Ngozi Okonjo-Iwela, la Nigeriane, une « emmerdeuse » qui fait peur (p. 102)

Le Point n’y va pas par quatre chemins. Dans un Spécial Afrique qui nous change de l’immobilier et des francs-maçons, les journalistes Romain Guibert et Claire Meynal donnent des leçons : « Le décollage que les Européens ne veulent pas voir ». Les Européens, d’indécrottables crétins ? Et dans un élan de solidarité émouvant, ils nous assurent « qu’il n’y a jamais de fatalité ». Cette croyance, comme dirait Sarko, c’est du sérieux ! L’Ethiopie, c’est 7% de croissance, la Sierra Leone le double.

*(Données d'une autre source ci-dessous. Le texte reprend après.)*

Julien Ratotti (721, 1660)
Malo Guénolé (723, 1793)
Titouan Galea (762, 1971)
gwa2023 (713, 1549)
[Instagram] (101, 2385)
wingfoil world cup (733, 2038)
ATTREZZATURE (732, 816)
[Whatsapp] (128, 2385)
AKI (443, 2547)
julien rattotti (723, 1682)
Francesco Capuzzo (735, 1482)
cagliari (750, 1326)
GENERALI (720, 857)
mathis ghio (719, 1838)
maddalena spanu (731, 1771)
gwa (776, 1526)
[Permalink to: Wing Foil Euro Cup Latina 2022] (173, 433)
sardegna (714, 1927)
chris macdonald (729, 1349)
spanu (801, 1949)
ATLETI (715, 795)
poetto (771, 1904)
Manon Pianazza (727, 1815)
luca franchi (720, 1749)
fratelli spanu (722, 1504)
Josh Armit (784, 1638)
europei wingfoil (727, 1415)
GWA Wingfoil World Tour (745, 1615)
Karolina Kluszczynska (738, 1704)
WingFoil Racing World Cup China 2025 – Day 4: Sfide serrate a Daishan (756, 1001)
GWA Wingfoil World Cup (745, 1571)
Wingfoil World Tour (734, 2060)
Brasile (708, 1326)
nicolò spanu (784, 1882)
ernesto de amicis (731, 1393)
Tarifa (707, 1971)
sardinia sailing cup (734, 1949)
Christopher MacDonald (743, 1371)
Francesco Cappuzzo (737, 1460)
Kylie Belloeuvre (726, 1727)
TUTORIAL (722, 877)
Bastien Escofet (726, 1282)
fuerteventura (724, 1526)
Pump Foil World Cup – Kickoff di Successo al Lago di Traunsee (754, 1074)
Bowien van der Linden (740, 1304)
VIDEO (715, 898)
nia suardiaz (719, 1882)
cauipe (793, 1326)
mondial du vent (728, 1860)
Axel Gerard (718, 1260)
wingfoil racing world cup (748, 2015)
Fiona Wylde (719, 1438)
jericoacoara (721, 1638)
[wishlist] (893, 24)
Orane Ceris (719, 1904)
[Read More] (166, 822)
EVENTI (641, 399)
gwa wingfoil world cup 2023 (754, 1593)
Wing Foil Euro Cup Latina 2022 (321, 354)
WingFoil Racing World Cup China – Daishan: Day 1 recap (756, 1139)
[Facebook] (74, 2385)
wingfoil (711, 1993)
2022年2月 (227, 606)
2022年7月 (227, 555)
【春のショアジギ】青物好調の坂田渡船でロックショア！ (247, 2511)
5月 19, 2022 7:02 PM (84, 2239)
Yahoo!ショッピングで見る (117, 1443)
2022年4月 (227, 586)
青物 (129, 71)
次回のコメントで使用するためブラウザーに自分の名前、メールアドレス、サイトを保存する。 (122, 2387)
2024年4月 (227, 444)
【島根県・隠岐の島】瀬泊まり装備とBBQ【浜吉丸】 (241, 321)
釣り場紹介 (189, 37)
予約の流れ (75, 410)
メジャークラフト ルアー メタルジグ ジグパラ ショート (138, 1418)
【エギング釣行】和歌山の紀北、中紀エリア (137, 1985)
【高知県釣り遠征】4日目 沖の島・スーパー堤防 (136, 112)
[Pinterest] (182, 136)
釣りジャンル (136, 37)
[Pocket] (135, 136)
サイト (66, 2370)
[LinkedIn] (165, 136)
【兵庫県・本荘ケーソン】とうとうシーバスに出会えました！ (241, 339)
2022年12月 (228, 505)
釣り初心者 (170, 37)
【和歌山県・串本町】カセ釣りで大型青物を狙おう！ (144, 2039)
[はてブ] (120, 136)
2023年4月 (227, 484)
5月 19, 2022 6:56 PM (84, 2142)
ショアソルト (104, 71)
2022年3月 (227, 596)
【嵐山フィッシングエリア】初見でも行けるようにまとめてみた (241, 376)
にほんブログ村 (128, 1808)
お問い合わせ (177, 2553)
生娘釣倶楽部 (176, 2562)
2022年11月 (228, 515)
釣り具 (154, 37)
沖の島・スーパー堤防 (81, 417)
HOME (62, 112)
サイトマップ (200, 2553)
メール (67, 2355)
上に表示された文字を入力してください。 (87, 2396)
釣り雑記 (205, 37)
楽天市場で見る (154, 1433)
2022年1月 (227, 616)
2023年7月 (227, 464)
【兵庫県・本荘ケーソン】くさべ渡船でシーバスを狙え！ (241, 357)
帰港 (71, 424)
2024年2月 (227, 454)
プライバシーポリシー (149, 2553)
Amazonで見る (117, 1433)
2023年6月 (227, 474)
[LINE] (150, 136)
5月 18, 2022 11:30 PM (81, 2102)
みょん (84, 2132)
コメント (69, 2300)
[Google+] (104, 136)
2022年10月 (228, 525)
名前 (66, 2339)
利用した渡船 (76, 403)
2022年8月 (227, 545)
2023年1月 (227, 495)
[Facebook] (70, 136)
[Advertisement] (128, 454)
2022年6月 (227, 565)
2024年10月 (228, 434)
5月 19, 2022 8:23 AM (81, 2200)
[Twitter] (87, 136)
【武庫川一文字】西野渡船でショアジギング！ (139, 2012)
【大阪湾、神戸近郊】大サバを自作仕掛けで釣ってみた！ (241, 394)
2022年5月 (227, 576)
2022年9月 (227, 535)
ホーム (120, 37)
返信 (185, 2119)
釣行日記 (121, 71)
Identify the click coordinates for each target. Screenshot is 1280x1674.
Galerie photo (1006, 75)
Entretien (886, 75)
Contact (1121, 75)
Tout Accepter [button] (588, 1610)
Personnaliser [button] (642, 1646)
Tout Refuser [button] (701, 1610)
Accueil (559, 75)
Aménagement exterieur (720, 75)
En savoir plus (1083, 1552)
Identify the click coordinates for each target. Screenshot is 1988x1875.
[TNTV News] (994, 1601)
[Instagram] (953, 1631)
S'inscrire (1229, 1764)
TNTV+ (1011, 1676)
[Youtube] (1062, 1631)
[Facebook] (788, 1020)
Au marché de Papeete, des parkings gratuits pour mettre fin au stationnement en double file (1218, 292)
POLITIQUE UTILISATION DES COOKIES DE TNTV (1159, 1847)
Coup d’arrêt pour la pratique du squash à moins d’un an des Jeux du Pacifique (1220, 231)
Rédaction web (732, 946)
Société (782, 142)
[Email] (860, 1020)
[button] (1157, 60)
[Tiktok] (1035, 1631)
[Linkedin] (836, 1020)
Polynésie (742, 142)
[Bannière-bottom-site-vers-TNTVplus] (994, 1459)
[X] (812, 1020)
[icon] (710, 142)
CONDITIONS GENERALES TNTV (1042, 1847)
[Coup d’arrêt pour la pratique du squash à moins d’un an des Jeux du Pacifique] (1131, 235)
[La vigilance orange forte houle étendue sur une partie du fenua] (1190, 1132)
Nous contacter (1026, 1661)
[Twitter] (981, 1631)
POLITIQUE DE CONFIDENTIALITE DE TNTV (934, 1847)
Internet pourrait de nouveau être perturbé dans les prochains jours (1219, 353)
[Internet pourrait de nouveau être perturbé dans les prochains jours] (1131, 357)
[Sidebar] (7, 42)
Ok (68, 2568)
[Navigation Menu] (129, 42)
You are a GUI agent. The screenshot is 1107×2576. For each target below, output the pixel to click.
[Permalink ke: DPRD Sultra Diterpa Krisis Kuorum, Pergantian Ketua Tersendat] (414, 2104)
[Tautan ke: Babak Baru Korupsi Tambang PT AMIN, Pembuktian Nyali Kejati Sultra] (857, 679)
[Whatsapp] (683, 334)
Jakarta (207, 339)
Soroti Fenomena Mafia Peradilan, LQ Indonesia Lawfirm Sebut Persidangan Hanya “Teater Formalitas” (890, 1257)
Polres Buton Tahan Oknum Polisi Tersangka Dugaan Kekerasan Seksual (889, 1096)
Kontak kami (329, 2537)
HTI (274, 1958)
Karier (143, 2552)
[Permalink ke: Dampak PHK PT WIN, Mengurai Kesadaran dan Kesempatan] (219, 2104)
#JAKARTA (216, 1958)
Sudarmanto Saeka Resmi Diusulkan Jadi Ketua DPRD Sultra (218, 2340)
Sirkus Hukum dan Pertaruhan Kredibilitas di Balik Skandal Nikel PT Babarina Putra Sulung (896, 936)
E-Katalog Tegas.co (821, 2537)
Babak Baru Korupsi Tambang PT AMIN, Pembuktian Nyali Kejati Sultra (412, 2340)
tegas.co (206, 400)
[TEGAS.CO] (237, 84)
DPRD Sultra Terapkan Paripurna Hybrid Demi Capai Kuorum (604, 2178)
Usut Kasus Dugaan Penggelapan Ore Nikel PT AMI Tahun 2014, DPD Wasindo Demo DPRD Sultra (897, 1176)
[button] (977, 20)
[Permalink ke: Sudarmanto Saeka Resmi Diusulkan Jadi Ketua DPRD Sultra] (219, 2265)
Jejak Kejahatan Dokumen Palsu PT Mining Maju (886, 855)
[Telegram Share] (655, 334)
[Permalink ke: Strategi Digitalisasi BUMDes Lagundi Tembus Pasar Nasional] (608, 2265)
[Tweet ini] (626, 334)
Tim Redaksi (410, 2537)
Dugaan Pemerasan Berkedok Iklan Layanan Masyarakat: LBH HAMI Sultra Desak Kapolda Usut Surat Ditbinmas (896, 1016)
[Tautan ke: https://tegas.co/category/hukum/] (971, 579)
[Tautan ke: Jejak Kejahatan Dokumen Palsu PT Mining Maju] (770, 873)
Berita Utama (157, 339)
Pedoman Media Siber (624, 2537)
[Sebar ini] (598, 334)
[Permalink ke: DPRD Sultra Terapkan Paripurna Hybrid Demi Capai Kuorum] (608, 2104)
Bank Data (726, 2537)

Diable !

Le bémol ne tarde pas : « Bien sûr, confessent nos bons apôtres de l’optimisme, il y a la sanglante guerre en Centrafrique, l’infini cortège des réfugiés au Sud-Soudan... » et les sanglots longs des violons d’une Afrique noire « mal partie » ou non « entrée dans l’Histoire ». Mais c’est pour mieux, comme dans une copie de Sciences-Po, enchaîner sur « le nouvel eldorado de la planète ». Parce que « l’Afrique sidère le monde… Et que cette fois-ci, ce sont les Africains eux-mêmes qui donnent des leçons à la planète. » Car ici ou là, dans les clairières du Sahel ou de la forêt tropicale, « des petits génies du high tech » dont on ne sait de quelle pépinière ou pouponnière ils sortent, « inventent les produits de demain », « les nouvelles élites poussant dehors les politiciens traditionnels installés depuis longtemps ». On se demande si nous lisons l’AFP de la même manière…

Mais au Point, ils assurent qu’ils « ont changé de lunettes, reprogrammé le GPS », construit un site lepointafrique.fr qui raconte tout ce que vous ne savez pas de cette génération spontanée de la croissance économique africaine.

Cette naïveté, pour ne pas écrire cette bêtise crasse des rhéteurs de la presse magazine, se décline en reportages aux accroches édifiantes : « Naissance d’un tycoon », « Le grand réveil », « La dame de fer du Nigeria », « Magatte Wade, serial entrepreneuse », « Botswana, les fortunes de la vertu », « L’Afrique pourrait être l’usine du monde », « Nairobi, la nouvelle Silicon Valley », « Le futur Einstein africain », « Johannesbourg, cité arty »… Entendons-nous bien : pas question de nier que quelques personnalités hors du commun méritent les louanges du Point, que l’Afrique ait sa part au banquet mondial de l’abondance.

Mais lorsque des milliers d’Africains lancent des assauts désespérés au prix de leur vie à Gibraltar ou Lampedusa, a-t-on le droit d’écrire de cette manière ? Qui veut-on flatter ? Pourquoi Total achète-t-elle de la pub dans ce dossier ? Qui sont les dirigeants d’Eko Atlantic qui fait un communiqué surréaliste sur Lagos ? Pourquoi affubler d’une tête de lion de savane la pub sur Ushuaïa sur la même page que Planète Nollywood, titre ronflant pour une TV nigériane ? Sans oublier l’incontournable saltimbanque de l’Académie, Orsenna et sa Madame Bâ qui a forcément un avis sur le Mali…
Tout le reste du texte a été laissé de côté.